====== GIVEN DATA
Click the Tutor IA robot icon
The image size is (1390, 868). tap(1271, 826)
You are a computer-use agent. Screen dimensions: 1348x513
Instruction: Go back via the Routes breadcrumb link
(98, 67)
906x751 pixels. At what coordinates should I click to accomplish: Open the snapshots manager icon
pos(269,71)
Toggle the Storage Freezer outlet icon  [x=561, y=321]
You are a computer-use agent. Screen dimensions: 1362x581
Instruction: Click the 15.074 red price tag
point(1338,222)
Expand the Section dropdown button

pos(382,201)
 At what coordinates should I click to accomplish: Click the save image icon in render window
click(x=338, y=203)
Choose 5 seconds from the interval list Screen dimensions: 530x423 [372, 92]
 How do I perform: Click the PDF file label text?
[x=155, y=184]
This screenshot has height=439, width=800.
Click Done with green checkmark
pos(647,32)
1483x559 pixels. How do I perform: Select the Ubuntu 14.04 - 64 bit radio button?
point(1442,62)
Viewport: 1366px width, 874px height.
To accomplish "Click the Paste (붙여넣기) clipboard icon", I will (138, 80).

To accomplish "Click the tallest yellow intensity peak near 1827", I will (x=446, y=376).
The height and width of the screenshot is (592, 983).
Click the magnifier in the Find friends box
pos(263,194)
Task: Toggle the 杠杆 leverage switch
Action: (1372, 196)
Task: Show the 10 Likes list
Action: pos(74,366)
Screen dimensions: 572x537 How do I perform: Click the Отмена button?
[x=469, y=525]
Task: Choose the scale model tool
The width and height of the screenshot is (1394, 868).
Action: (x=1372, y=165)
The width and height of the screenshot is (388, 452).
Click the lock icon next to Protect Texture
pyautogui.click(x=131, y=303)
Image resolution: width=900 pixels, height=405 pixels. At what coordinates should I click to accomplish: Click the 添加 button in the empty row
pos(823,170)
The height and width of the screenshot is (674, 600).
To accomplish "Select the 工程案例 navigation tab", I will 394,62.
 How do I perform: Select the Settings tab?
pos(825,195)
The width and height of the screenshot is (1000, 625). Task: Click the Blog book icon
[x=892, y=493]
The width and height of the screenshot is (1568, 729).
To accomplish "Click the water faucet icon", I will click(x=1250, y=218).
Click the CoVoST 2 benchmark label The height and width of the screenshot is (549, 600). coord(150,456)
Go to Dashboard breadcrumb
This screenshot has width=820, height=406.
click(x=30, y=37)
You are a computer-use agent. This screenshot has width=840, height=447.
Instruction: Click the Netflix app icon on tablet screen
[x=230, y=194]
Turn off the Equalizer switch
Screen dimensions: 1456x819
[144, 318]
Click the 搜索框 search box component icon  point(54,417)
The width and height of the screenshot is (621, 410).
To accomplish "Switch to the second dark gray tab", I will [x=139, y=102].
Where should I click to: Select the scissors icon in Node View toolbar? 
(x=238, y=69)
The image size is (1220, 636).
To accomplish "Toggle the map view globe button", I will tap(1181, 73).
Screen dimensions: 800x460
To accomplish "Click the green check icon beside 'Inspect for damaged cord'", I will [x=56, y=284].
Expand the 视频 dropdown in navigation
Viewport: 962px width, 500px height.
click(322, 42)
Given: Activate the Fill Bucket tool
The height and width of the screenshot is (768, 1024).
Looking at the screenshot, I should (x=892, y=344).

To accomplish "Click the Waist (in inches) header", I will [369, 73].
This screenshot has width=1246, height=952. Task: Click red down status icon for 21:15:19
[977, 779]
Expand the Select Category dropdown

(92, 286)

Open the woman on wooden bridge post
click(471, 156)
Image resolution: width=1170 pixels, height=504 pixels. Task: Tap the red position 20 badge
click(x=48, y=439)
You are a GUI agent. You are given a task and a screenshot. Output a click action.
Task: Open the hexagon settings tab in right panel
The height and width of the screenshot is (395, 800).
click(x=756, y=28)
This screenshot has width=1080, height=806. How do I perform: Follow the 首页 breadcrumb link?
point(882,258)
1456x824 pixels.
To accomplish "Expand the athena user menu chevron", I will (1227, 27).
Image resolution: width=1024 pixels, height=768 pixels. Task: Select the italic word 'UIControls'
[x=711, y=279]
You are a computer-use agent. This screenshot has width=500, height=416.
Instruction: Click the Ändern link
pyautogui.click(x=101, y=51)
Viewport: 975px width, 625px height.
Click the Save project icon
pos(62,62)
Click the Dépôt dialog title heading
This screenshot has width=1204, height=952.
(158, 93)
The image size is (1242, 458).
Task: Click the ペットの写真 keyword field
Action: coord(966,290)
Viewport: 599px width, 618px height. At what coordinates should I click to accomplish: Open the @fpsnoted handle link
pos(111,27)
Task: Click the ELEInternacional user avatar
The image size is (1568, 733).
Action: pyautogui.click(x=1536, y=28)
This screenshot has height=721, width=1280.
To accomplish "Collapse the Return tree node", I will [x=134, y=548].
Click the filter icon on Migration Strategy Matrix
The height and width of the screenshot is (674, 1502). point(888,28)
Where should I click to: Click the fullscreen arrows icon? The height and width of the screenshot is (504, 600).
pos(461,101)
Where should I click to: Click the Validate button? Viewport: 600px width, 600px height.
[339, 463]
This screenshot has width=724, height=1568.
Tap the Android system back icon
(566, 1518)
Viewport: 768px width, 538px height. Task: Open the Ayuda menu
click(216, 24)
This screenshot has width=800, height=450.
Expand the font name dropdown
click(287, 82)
============
Output the data exactly, in full.

Click the Tutor IA robot icon
The image size is (1390, 868). tap(1271, 826)
You are a computer-use agent. Screen dimensions: 1348x513
Instruction: Go back via the Routes breadcrumb link
(98, 67)
906x751 pixels. At what coordinates should I click to accomplish: Open the snapshots manager icon
pos(269,71)
Toggle the Storage Freezer outlet icon  [x=561, y=321]
You are a computer-use agent. Screen dimensions: 1362x581
Instruction: Click the 15.074 red price tag
point(1338,222)
Expand the Section dropdown button

pos(382,201)
 At what coordinates should I click to accomplish: Click the save image icon in render window
click(x=338, y=203)
Choose 5 seconds from the interval list Screen dimensions: 530x423 [372, 92]
 How do I perform: Click the PDF file label text?
[x=155, y=184]
This screenshot has height=439, width=800.
Click Done with green checkmark
pos(647,32)
1483x559 pixels. How do I perform: Select the Ubuntu 14.04 - 64 bit radio button?
point(1442,62)
Viewport: 1366px width, 874px height.
To accomplish "Click the Paste (붙여넣기) clipboard icon", I will (138, 80).

To accomplish "Click the tallest yellow intensity peak near 1827", I will (x=446, y=376).
The height and width of the screenshot is (592, 983).
Click the magnifier in the Find friends box
pos(263,194)
Task: Toggle the 杠杆 leverage switch
Action: (1372, 196)
Task: Show the 10 Likes list
Action: pos(74,366)
Screen dimensions: 572x537 How do I perform: Click the Отмена button?
[x=469, y=525]
Task: Choose the scale model tool
The width and height of the screenshot is (1394, 868).
Action: (x=1372, y=165)
The width and height of the screenshot is (388, 452).
Click the lock icon next to Protect Texture
pyautogui.click(x=131, y=303)
Image resolution: width=900 pixels, height=405 pixels. At what coordinates should I click to accomplish: Click the 添加 button in the empty row
pos(823,170)
The height and width of the screenshot is (674, 600).
To accomplish "Select the 工程案例 navigation tab", I will 394,62.
 How do I perform: Select the Settings tab?
pos(825,195)
The width and height of the screenshot is (1000, 625). Task: Click the Blog book icon
[x=892, y=493]
The width and height of the screenshot is (1568, 729).
To accomplish "Click the water faucet icon", I will click(x=1250, y=218).
Click the CoVoST 2 benchmark label The height and width of the screenshot is (549, 600). coord(150,456)
Go to Dashboard breadcrumb
This screenshot has width=820, height=406.
click(x=30, y=37)
You are a computer-use agent. This screenshot has width=840, height=447.
Instruction: Click the Netflix app icon on tablet screen
[x=230, y=194]
Turn off the Equalizer switch
Screen dimensions: 1456x819
[144, 318]
Click the 搜索框 search box component icon  point(54,417)
The width and height of the screenshot is (621, 410).
To accomplish "Switch to the second dark gray tab", I will [x=139, y=102].
Where should I click to: Select the scissors icon in Node View toolbar? 
(x=238, y=69)
The image size is (1220, 636).
To accomplish "Toggle the map view globe button", I will tap(1181, 73).
Screen dimensions: 800x460
To accomplish "Click the green check icon beside 'Inspect for damaged cord'", I will [x=56, y=284].
Expand the 视频 dropdown in navigation
Viewport: 962px width, 500px height.
click(322, 42)
Given: Activate the Fill Bucket tool
The height and width of the screenshot is (768, 1024).
Looking at the screenshot, I should (x=892, y=344).

To accomplish "Click the Waist (in inches) header", I will [369, 73].
This screenshot has width=1246, height=952. Task: Click red down status icon for 21:15:19
[977, 779]
Expand the Select Category dropdown

(92, 286)

Open the woman on wooden bridge post
click(471, 156)
Image resolution: width=1170 pixels, height=504 pixels. Task: Tap the red position 20 badge
click(x=48, y=439)
You are a GUI agent. You are given a task and a screenshot. Output a click action.
Task: Open the hexagon settings tab in right panel
The height and width of the screenshot is (395, 800).
click(x=756, y=28)
This screenshot has width=1080, height=806. How do I perform: Follow the 首页 breadcrumb link?
point(882,258)
1456x824 pixels.
To accomplish "Expand the athena user menu chevron", I will (1227, 27).
Image resolution: width=1024 pixels, height=768 pixels. Task: Select the italic word 'UIControls'
[x=711, y=279]
You are a computer-use agent. This screenshot has width=500, height=416.
Instruction: Click the Ändern link
pyautogui.click(x=101, y=51)
Viewport: 975px width, 625px height.
Click the Save project icon
pos(62,62)
Click the Dépôt dialog title heading
This screenshot has width=1204, height=952.
(158, 93)
The image size is (1242, 458).
Task: Click the ペットの写真 keyword field
Action: coord(966,290)
Viewport: 599px width, 618px height. At what coordinates should I click to accomplish: Open the @fpsnoted handle link
pos(111,27)
Task: Click the ELEInternacional user avatar
The image size is (1568, 733).
Action: pyautogui.click(x=1536, y=28)
This screenshot has height=721, width=1280.
To accomplish "Collapse the Return tree node", I will [x=134, y=548].
Click the filter icon on Migration Strategy Matrix
The height and width of the screenshot is (674, 1502). point(888,28)
Where should I click to: Click the fullscreen arrows icon? The height and width of the screenshot is (504, 600).
pos(461,101)
Where should I click to: Click the Validate button? Viewport: 600px width, 600px height.
[339, 463]
This screenshot has width=724, height=1568.
Tap the Android system back icon
(566, 1518)
Viewport: 768px width, 538px height. Task: Open the Ayuda menu
click(216, 24)
This screenshot has width=800, height=450.
Expand the font name dropdown
click(287, 82)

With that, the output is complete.